## Your task
Read the material below and tally how many lines hold the word "Toggle", giving the number and nothing else.

## Data for this exercise
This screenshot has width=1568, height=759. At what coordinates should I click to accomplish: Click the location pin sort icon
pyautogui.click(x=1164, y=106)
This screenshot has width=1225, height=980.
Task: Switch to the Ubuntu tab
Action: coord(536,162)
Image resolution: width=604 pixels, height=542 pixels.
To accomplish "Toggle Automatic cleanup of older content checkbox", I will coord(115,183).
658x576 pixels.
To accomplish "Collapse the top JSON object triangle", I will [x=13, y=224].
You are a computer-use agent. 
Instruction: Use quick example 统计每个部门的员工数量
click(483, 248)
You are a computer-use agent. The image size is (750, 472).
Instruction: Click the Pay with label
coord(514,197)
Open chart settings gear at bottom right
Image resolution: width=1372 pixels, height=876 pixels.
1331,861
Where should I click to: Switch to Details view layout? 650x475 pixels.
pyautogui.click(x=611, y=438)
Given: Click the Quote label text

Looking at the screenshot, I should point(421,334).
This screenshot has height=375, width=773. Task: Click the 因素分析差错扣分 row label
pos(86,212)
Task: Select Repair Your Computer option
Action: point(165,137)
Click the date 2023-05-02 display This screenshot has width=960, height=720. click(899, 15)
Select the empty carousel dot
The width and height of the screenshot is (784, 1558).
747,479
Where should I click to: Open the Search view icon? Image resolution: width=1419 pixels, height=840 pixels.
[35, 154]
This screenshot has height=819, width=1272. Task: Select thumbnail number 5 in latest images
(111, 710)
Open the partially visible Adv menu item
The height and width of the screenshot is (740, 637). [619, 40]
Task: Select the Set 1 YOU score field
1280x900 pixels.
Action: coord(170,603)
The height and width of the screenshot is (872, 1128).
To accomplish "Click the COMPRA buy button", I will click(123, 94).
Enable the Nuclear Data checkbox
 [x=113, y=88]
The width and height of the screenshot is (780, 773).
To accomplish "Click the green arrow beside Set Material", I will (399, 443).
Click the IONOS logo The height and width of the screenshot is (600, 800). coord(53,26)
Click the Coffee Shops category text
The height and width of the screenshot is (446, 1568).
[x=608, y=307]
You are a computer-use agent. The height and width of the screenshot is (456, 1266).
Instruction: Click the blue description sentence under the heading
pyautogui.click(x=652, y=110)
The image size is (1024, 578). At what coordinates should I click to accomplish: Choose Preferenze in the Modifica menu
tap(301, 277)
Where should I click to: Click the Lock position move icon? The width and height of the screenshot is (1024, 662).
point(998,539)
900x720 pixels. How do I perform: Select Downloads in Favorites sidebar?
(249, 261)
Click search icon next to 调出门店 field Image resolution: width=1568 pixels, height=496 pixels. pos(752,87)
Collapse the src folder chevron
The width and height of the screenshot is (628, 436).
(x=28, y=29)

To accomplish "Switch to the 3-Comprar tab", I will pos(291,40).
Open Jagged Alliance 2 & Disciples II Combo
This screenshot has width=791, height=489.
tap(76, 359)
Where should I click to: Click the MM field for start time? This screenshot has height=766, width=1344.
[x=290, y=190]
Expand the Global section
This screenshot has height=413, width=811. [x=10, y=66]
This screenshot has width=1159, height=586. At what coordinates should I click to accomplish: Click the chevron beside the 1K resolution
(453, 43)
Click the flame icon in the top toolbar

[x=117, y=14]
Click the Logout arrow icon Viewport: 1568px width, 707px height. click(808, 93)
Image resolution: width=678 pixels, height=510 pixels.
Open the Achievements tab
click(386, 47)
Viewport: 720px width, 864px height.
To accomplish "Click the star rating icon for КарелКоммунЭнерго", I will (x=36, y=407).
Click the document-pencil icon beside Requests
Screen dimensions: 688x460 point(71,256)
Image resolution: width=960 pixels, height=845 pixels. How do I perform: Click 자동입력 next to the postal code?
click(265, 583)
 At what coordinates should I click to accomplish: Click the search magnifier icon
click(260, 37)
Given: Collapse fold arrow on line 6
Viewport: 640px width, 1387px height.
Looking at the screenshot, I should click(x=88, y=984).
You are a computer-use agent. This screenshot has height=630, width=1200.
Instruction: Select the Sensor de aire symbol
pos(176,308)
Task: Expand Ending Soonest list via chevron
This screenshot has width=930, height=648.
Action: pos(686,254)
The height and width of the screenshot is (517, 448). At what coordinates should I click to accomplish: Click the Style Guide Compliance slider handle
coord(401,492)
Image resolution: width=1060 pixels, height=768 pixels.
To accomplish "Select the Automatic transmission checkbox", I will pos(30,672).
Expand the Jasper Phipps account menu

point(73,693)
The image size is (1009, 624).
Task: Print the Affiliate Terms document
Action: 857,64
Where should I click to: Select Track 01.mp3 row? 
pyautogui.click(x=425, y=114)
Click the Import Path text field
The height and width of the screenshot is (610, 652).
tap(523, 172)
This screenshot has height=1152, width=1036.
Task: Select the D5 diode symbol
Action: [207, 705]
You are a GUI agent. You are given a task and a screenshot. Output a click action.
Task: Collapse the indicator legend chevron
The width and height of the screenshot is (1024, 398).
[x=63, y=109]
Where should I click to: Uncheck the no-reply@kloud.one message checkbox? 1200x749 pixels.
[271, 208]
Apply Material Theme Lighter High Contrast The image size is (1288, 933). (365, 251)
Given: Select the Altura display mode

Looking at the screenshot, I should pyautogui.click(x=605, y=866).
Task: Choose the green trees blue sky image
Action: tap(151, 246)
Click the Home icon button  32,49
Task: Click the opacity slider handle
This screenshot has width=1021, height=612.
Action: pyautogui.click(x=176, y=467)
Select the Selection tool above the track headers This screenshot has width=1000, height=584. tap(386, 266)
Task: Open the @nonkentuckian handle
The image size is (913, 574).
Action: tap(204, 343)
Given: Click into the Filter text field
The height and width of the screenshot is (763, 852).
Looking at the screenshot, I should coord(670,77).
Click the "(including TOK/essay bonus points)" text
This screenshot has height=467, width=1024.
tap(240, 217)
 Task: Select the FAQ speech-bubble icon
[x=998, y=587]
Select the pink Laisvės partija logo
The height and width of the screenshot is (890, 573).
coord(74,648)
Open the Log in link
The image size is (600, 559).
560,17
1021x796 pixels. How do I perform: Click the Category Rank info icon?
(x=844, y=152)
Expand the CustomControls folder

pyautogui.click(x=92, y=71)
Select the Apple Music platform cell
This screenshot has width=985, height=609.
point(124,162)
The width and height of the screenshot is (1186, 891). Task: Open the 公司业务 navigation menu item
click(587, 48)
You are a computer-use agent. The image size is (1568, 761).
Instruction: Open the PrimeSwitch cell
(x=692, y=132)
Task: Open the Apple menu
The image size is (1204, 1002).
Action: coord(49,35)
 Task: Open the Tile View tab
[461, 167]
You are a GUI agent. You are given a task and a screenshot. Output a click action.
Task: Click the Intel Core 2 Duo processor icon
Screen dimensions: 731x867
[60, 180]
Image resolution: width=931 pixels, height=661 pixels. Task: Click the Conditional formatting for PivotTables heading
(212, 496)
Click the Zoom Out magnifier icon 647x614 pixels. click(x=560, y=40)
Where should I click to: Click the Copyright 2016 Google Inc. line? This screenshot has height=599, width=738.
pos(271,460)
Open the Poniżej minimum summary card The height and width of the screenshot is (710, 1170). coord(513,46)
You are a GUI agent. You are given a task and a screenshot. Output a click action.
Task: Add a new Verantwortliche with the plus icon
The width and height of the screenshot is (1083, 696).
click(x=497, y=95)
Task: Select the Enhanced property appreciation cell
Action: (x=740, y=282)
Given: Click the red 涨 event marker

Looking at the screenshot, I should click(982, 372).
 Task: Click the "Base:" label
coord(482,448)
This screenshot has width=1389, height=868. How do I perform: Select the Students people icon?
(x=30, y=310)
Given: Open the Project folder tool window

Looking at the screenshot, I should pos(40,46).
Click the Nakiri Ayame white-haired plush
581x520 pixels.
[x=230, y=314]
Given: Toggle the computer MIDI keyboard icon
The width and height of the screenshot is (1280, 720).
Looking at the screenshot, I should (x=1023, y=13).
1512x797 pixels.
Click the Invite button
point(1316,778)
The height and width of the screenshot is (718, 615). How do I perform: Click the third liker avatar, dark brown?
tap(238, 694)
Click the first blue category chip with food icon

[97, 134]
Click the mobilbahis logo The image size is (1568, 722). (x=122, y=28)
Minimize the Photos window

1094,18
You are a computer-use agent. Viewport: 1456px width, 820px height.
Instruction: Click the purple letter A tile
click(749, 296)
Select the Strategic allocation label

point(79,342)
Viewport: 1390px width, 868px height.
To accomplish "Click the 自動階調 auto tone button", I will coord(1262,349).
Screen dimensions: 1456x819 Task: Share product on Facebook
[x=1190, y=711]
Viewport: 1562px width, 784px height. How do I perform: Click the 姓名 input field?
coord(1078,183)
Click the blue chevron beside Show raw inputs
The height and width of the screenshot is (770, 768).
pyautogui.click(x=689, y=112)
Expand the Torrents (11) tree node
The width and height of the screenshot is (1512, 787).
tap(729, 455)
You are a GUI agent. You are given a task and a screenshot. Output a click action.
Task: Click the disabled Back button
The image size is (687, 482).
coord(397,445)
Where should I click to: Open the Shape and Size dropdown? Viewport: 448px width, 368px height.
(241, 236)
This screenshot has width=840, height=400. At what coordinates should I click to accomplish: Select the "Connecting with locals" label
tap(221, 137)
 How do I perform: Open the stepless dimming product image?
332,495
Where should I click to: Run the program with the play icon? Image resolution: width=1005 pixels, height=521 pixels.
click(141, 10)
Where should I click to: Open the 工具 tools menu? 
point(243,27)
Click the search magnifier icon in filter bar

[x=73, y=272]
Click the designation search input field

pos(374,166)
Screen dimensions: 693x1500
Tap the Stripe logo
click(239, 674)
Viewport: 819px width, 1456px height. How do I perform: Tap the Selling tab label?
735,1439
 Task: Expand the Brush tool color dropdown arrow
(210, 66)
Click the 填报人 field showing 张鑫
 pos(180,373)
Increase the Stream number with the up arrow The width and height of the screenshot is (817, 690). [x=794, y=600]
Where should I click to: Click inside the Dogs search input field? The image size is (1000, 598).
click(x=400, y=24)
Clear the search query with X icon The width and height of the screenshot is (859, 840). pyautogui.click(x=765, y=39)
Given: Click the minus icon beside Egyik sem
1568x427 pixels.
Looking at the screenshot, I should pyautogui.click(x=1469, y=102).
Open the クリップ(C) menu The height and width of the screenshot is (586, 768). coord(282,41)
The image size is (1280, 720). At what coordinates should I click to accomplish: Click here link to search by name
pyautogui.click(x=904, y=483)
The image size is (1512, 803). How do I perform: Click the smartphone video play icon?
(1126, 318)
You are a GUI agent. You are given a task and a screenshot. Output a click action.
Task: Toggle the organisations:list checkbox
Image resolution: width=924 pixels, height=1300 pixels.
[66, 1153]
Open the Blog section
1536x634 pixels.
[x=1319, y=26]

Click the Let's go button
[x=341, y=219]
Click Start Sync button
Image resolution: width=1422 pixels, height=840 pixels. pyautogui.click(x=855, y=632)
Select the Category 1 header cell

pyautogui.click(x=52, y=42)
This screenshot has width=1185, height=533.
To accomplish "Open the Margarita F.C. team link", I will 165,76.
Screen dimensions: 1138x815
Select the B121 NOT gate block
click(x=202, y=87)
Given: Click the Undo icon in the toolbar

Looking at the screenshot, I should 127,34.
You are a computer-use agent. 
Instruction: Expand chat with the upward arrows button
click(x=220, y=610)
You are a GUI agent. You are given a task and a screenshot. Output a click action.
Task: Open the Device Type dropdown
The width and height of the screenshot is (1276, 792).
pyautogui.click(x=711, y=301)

## Exercise solution
3